Mozaic secures $20 million in funding to develop payment-splitting solution for creators

Creators commonly collaborate with various partners on different projects, making splitting payments a major challenge. Mozaic (formerly Jammber) aims to address this issue through its range of solutions, including APIs and Chrome extensions.

The company has successfully raised a $20 million Series A round of funding from Volition Capital. To date, Mozaic has acquired over $27 million in funding from investors such as Rise of the Rest, Maverick Nashville, and music industry executive Joe Galante. The startup was established in 2015 by CEO Marcus Cobb and SVP of Growth Rachel Knepp with a focus on developing tools for various aspects of the music business, from managing credits to ticketing.

Cobb stated to TechCrunch that initially, the company concentrated on the B2B aspects of music but pivoted towards creating a collaborative payments product in 2020 due to the pandemic, leveraging its experience in music project management.

Mozaic’s core product is its API, seamlessly integrating into platforms like Spotify, YouTube, Twitch, and custom solutions. Made By Us Music and Creative Space & Events, associated with artists like 50 Cent, P Diddy, The Clipse, and Rihanna, utilize Mozaic’s solution to automate client payments.

Operational Process

Cobb explained that typically a song involves three to five collaborators, with only the creator receiving immediate payment. Mozaic utilizes JSON-based smart contracts (non-blockchain) to automatically distribute payments to collaborators based on project rules.

Artists receive payments and project reports directly on the platform, and if unregistered, they can sign up with basic information to commence receiving payments automatically. Mozaic charges a fee of 1.99% +  $1 per transaction (capped at $25) for its services.

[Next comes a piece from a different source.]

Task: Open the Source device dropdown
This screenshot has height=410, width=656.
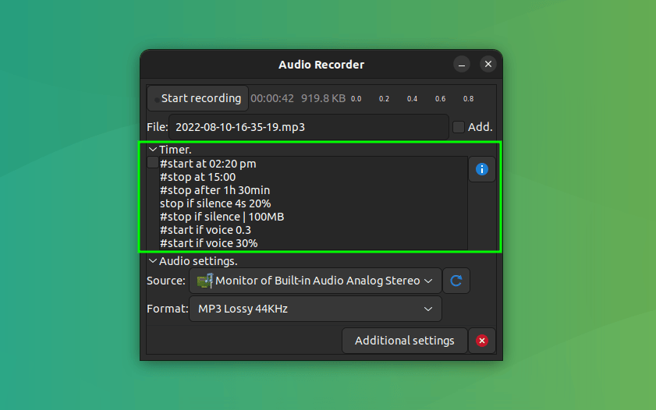Action: coord(315,281)
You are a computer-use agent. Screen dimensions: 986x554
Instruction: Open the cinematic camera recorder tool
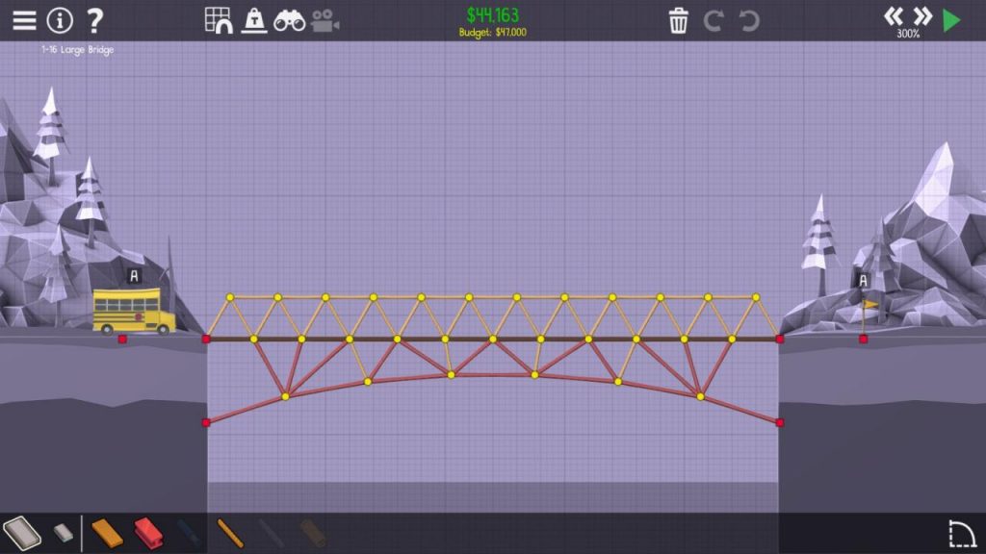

According to a music industry insider, record labels and distributors have laborious, manual systems in place, lacking transparency and requiring frequent follow-ups. Platforms like Mozaic can offer a more efficient solution, but to achieve broader adoption, the startup’s API needs compatibility with labels’ legacy systems.

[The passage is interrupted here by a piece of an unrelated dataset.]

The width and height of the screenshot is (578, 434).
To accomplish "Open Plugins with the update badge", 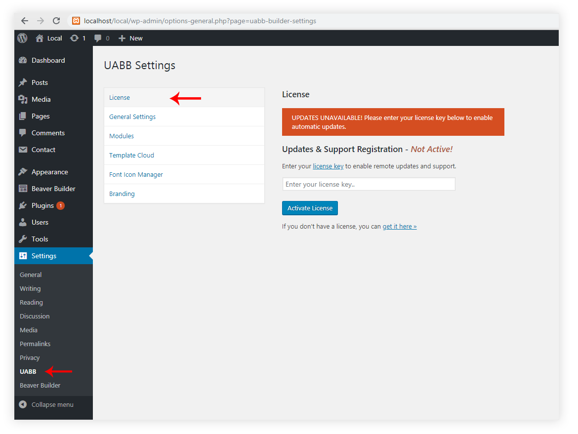I will pos(42,205).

Future Plans and Challenges

While modern distributors are implementing automatic royalty split algorithms, Mozaic believes its cross-border capabilities will contribute to its wider adoption.

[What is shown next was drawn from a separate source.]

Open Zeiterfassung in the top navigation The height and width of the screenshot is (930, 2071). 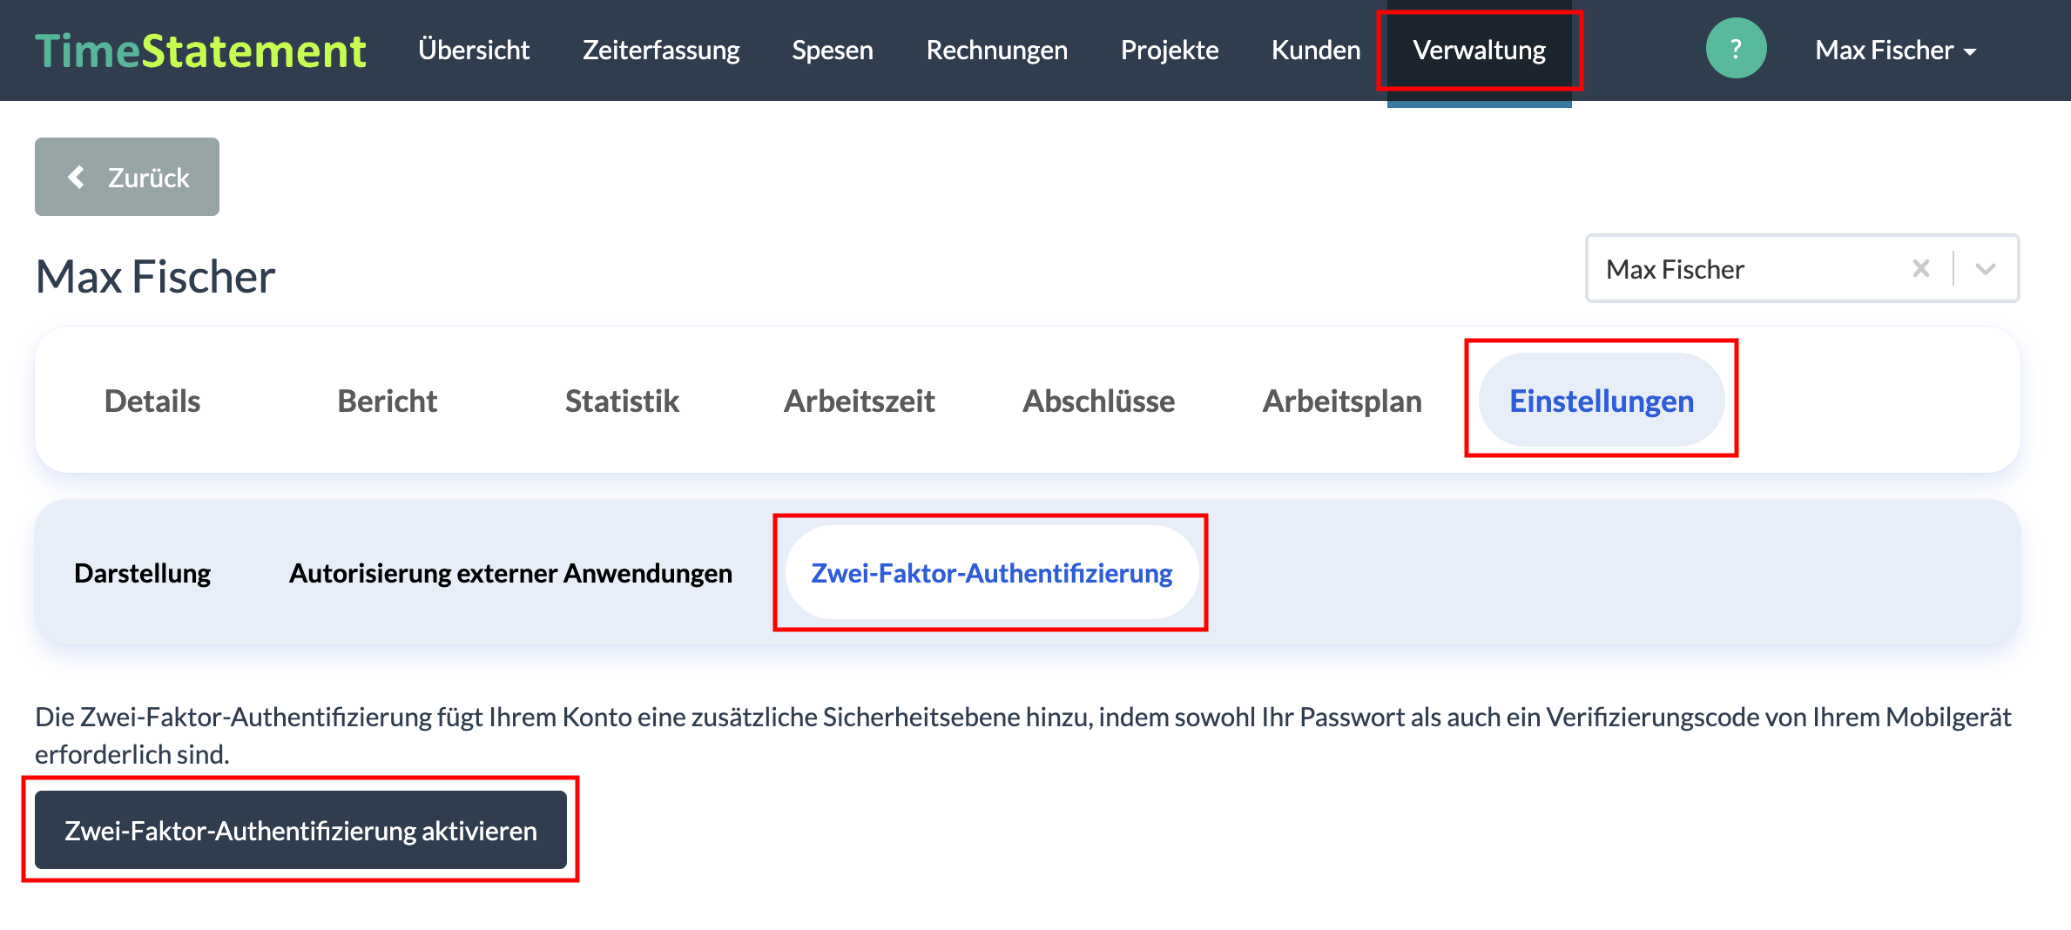coord(661,51)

Cobb emphasized the need for labels and creator houses to adopt modern payment solutions to remain competitive and retain artists. Mozaic anticipates its solution to be beneficial not only in the music industry but also for creators like YouTubers, Twitch streamers, and newsletter writers. The company plans to introduce a Chrome extension and a mobile app in an invite-only mode in January, with intentions to make it available to all creators later in Q1 2024.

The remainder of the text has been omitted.